Data in this exercise ▸
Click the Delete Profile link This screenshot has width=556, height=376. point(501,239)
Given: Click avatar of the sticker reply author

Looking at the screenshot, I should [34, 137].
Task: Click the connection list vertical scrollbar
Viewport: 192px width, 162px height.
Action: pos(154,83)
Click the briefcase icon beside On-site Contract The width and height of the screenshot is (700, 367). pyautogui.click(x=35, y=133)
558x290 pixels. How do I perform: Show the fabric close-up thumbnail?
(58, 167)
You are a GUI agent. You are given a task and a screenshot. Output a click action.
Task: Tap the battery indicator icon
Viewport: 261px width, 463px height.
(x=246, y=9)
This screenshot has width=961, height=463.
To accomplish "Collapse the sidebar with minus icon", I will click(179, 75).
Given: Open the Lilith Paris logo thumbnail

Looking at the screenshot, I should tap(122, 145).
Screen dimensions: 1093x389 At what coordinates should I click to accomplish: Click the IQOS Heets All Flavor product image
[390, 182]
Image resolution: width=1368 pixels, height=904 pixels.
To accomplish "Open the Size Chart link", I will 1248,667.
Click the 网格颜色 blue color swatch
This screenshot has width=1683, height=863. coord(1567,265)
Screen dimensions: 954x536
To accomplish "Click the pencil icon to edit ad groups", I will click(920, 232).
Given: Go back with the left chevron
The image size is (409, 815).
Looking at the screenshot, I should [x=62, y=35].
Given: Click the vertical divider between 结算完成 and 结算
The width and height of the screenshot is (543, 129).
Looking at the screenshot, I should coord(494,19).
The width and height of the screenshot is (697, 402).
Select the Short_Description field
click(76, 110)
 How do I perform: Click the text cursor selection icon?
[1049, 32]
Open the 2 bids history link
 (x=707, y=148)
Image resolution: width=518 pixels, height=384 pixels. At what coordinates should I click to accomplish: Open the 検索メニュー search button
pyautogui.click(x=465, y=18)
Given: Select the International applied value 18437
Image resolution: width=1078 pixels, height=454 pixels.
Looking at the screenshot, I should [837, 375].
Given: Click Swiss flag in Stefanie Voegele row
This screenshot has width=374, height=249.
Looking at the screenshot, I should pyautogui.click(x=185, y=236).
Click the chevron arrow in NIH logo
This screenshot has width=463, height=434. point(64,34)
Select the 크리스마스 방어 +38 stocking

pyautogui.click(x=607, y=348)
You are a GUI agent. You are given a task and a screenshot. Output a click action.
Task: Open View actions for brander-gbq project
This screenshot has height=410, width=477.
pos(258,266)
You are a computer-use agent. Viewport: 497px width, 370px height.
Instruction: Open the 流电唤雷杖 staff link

What is being asked ▸ Read through the material above, and whenever a line contains "with", copy it.

Answer space ▸
To accomplish "Collapse the sidebar with minus icon", I will click(179, 75).
Given: Go back with the left chevron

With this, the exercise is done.